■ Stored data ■
_ _ _ _

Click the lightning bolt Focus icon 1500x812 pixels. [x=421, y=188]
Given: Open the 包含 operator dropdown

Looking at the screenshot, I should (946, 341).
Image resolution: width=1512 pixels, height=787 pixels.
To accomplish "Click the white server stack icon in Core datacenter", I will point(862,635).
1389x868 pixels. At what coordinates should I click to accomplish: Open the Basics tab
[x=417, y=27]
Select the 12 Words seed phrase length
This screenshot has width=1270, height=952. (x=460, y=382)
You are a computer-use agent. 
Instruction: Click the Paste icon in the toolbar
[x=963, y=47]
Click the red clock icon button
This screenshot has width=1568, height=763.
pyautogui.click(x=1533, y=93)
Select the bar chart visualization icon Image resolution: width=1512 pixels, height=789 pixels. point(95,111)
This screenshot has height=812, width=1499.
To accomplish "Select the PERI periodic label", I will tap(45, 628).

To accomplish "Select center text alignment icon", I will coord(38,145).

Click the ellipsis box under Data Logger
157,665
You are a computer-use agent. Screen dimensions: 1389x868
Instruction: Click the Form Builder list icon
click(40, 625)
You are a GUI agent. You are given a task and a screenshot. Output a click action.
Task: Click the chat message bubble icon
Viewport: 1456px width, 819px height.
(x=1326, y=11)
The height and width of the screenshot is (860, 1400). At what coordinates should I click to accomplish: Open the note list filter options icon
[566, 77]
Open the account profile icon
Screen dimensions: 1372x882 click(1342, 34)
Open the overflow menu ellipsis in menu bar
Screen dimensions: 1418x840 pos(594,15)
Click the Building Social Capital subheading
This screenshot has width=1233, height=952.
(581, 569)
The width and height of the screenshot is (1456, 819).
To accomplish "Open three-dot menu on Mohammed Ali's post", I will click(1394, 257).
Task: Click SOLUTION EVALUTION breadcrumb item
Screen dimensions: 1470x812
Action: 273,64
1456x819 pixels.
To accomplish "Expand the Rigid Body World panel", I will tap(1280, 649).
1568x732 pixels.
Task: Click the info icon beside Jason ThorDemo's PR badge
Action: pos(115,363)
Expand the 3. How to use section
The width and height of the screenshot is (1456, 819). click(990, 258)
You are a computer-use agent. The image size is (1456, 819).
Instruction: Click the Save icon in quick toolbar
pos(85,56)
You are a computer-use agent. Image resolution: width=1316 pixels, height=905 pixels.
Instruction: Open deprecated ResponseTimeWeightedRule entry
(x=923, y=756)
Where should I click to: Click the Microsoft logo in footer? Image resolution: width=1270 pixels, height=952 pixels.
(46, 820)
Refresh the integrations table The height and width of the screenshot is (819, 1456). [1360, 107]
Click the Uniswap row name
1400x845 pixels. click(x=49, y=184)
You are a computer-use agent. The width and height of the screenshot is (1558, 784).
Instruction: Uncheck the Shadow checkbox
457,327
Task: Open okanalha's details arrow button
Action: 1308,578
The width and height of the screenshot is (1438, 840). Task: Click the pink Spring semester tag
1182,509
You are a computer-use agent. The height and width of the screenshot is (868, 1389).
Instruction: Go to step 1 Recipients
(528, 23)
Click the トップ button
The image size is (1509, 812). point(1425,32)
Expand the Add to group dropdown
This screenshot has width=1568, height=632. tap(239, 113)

_ _ _ _

■ Problem description ■
Each record is to be restated word for word.

■ Task solution ■
Click the lightning bolt Focus icon 1500x812 pixels. [x=421, y=188]
Given: Open the 包含 operator dropdown

Looking at the screenshot, I should (946, 341).
Image resolution: width=1512 pixels, height=787 pixels.
To accomplish "Click the white server stack icon in Core datacenter", I will point(862,635).
1389x868 pixels. At what coordinates should I click to accomplish: Open the Basics tab
[x=417, y=27]
Select the 12 Words seed phrase length
This screenshot has width=1270, height=952. (x=460, y=382)
You are a computer-use agent. 
Instruction: Click the Paste icon in the toolbar
[x=963, y=47]
Click the red clock icon button
This screenshot has width=1568, height=763.
pyautogui.click(x=1533, y=93)
Select the bar chart visualization icon Image resolution: width=1512 pixels, height=789 pixels. point(95,111)
This screenshot has height=812, width=1499.
To accomplish "Select the PERI periodic label", I will tap(45, 628).

To accomplish "Select center text alignment icon", I will coord(38,145).

Click the ellipsis box under Data Logger
157,665
You are a computer-use agent. Screen dimensions: 1389x868
Instruction: Click the Form Builder list icon
click(40, 625)
You are a GUI agent. You are given a task and a screenshot. Output a click action.
Task: Click the chat message bubble icon
Viewport: 1456px width, 819px height.
(x=1326, y=11)
The height and width of the screenshot is (860, 1400). At what coordinates should I click to accomplish: Open the note list filter options icon
[566, 77]
Open the account profile icon
Screen dimensions: 1372x882 click(1342, 34)
Open the overflow menu ellipsis in menu bar
Screen dimensions: 1418x840 pos(594,15)
Click the Building Social Capital subheading
This screenshot has width=1233, height=952.
(581, 569)
The width and height of the screenshot is (1456, 819).
To accomplish "Open three-dot menu on Mohammed Ali's post", I will click(1394, 257).
Task: Click SOLUTION EVALUTION breadcrumb item
Screen dimensions: 1470x812
Action: 273,64
1456x819 pixels.
To accomplish "Expand the Rigid Body World panel", I will tap(1280, 649).
1568x732 pixels.
Task: Click the info icon beside Jason ThorDemo's PR badge
Action: pos(115,363)
Expand the 3. How to use section
The width and height of the screenshot is (1456, 819). click(990, 258)
You are a computer-use agent. The image size is (1456, 819).
Instruction: Click the Save icon in quick toolbar
pos(85,56)
You are a computer-use agent. Image resolution: width=1316 pixels, height=905 pixels.
Instruction: Open deprecated ResponseTimeWeightedRule entry
(x=923, y=756)
Where should I click to: Click the Microsoft logo in footer? Image resolution: width=1270 pixels, height=952 pixels.
(46, 820)
Refresh the integrations table The height and width of the screenshot is (819, 1456). [1360, 107]
Click the Uniswap row name
1400x845 pixels. click(x=49, y=184)
You are a computer-use agent. The width and height of the screenshot is (1558, 784).
Instruction: Uncheck the Shadow checkbox
457,327
Task: Open okanalha's details arrow button
Action: 1308,578
The width and height of the screenshot is (1438, 840). Task: Click the pink Spring semester tag
1182,509
You are a computer-use agent. The height and width of the screenshot is (868, 1389).
Instruction: Go to step 1 Recipients
(528, 23)
Click the トップ button
The image size is (1509, 812). point(1425,32)
Expand the Add to group dropdown
This screenshot has width=1568, height=632. tap(239, 113)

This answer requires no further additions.